1.Tive ocasião de saudar o aparecimento do Comissariado Baixa-Chiado, embora surpreendido pelas excessivas ambições do plano. De facto, a realidade da conservação e do respeito pelo património urbano é bem diferente das intenções oficialmente proclamadas. Aí está a confirmar-nos a demolição do paramento de azulejos da empena da Igreja do Encarnação que o "Público - Local", deu a conhecer. Cabe perguntar que entidades tomaram tal decisão ou que peso nela tiveram.
2. A citada notícia refere que o novo pároco do Encarnação, Cónego João Seabra, terá afirmado que o painel em causa "não tem qualquer valor estético". Se estivesse dentro das suas atribuições classificar o valor estético do painel, interessaria provar que erra grosseiramente. Será, no entanto, de lembrar-lhe que o material em causa desempenhava um papel importante na conservação da "sua" Igreja.
3. Creio que caberá ao Director do Museu do Azulejo definir, na óptica do seu cargo, o valor patrimonial em causa. Ao catalogar os azulejos de "estilisticamente incaracterísticos e de um eclectismo obsoleto" por certo reconhecerá que grande parte da beleza das fachadas de Lisboa é feita do material que assim classifica. Sempre na óptica do seu cargo, não deverá o Director do Museu do Azulejo menosprezar a dimensão do painel em causa, e daí admitir a sua nobreza ao contrário do que sugere no parecer transcrito pela mesma notícia. Como cidadão não deverá esquecer a banalidade do material que o vai substituir.
4. Seria de conhecer os fundamentos da decisão de Sumavielle, Presidente do IPPAR, que contrariam a do seu antecessor. Seria de conhecer se outras entidades não deveriam ter sido chamadas a pronunciar-se.
5. Estamos a falar de um bem que pertence a um dos mais nobres, senão o mais nobre eixo da capital. O painel de azulejos com o seu brilho tornava a massa da empena mais ligeira, criava um contraste com o mármore da fachada da Igreja e conferia uma atmosfera única à esquina do Chiado com a rua do Alecrim, reflectindo para o interior da Praça Luís de Camões o ambiente marítimo do Tejo.

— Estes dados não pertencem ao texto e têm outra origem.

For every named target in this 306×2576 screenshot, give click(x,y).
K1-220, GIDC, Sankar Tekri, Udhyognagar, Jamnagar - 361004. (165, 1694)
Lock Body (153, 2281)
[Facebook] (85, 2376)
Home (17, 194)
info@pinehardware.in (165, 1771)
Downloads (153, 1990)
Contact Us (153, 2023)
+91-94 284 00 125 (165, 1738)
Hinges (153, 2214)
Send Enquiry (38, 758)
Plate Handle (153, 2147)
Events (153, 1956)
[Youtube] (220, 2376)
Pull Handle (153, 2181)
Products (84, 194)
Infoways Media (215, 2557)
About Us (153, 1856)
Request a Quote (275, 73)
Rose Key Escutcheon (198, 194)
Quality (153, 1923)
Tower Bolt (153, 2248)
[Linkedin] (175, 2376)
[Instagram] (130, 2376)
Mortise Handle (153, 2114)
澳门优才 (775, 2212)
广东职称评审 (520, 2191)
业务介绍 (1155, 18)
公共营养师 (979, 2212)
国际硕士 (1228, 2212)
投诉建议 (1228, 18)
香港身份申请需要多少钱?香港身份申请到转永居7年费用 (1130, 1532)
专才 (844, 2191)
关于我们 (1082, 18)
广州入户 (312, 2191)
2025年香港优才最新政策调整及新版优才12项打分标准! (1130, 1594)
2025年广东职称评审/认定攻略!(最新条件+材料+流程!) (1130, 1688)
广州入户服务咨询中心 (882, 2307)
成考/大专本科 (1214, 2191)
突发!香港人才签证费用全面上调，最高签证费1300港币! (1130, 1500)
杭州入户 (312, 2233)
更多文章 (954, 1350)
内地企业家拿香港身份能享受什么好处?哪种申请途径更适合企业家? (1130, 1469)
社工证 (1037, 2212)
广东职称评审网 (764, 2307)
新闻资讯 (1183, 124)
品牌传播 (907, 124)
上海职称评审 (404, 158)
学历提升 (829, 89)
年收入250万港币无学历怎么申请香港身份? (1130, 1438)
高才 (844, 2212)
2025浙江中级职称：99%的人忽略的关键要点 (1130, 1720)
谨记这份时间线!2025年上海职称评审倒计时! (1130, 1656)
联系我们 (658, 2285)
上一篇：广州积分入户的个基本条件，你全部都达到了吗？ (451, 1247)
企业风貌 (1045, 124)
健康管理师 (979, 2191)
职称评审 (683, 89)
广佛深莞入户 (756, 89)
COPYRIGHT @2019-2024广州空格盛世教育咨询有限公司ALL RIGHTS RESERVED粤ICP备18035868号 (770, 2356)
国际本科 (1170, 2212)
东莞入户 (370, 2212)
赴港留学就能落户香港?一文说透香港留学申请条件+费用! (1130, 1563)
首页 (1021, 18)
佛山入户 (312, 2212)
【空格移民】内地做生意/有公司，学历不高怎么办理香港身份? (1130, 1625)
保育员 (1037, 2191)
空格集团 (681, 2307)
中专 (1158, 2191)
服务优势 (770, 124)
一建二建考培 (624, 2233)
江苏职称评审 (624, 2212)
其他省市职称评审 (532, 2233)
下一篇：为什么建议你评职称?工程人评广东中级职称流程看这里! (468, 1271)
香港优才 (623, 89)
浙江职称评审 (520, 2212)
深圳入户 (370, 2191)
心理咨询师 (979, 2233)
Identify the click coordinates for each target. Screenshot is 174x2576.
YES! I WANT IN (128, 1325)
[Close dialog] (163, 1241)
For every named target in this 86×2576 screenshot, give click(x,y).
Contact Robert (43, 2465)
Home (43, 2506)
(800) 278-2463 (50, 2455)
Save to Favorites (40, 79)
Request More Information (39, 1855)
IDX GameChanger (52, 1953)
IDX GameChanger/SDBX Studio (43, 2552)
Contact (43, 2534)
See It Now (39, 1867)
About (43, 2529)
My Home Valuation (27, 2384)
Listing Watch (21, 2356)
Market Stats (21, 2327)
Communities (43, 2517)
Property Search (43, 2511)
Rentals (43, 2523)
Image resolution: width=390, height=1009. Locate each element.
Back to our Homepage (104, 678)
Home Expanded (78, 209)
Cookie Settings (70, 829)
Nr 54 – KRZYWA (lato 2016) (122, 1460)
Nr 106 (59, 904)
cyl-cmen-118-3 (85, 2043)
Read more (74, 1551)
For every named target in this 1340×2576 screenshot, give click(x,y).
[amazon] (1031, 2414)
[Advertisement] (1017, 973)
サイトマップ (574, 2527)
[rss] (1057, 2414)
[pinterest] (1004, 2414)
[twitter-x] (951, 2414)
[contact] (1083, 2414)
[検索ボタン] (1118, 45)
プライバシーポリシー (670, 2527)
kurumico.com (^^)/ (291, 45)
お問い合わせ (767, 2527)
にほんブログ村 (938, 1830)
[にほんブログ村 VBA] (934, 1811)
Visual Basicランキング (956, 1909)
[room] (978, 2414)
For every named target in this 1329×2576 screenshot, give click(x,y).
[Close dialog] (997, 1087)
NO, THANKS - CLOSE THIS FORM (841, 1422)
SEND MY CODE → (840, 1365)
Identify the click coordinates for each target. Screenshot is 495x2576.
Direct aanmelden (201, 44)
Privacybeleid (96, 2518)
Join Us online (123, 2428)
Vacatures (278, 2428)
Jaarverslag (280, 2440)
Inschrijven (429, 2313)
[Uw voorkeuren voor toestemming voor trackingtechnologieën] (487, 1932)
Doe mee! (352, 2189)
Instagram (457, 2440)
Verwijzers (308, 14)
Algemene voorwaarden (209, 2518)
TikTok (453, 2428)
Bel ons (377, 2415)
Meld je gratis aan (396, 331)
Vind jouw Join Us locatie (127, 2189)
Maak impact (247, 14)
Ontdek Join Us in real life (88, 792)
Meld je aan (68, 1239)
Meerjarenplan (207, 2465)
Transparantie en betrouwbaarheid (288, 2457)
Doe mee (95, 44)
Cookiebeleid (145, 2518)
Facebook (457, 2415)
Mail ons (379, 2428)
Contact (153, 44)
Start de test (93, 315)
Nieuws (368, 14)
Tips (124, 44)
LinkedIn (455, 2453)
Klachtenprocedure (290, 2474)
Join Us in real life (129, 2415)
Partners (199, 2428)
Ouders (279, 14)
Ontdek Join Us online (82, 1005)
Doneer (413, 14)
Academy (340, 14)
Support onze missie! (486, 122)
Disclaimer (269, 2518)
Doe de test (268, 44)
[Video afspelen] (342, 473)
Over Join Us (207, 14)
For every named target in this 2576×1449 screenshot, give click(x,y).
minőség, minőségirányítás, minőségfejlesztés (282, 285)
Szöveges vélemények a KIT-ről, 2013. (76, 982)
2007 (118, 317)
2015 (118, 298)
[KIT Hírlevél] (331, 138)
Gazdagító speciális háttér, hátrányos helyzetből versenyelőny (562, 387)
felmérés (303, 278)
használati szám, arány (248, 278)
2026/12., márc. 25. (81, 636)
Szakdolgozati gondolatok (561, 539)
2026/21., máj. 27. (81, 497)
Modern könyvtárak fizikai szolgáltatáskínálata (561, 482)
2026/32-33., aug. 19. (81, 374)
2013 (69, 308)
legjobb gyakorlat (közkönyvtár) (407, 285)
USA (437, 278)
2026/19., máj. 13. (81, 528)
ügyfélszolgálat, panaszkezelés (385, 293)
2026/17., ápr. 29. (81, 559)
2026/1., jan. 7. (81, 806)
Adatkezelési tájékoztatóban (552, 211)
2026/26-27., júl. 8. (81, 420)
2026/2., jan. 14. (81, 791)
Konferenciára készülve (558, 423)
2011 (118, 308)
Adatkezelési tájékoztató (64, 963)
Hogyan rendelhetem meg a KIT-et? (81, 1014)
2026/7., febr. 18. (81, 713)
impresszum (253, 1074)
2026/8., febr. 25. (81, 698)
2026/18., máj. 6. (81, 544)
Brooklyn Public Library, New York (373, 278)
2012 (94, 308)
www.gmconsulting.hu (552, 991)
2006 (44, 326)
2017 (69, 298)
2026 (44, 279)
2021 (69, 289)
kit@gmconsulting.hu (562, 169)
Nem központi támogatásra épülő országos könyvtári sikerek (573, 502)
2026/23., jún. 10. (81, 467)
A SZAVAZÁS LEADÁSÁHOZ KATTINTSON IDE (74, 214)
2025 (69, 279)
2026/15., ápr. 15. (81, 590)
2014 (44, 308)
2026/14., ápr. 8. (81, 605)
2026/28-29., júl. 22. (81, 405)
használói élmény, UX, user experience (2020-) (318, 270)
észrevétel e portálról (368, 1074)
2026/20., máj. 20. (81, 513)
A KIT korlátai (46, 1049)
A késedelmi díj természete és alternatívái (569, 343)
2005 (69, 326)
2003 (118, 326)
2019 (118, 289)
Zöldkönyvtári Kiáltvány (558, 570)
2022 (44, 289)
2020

6. A demolição do painel de azulejos não resolve o problema da citada empena. Como é sabido, desde que se começou a trabalhar na linha do metropolitano que cruza a Baixa, foi posta em causa a estabilidade da colina de S. Francisco. A contínua queda de azulejos que passou a verificar-se parece ter origem nesse fenómeno. Valerá a pena saber se tal situação se encontra definitivamente controlada, caso contrário a empena da igreja continuará a sofrer as mesmas consequências.
7. Se a colina estiver já estabilizada poderão regressar os azulejos, tal como existem em tantas outras fachadas de Lisboa, e contra a vontade do padre João Seabra, do Director do Museu do Azulejo e do presidente do IPPAR. Caso contrário, valerá a pena saber qual o destino dado aos azulejos retirados
."

O mais esquisito engraçado neste episódio lamentável da Igreja da Encarnação (restaurada há bem pouco tempo com o patrocínio da World Monuments Fund) é que o mesmo Pe.Seabra em nada se choca com as lâmpadas que iluminam o interior da "sua" igreja, e de que o WMF não deve ter conhecimento.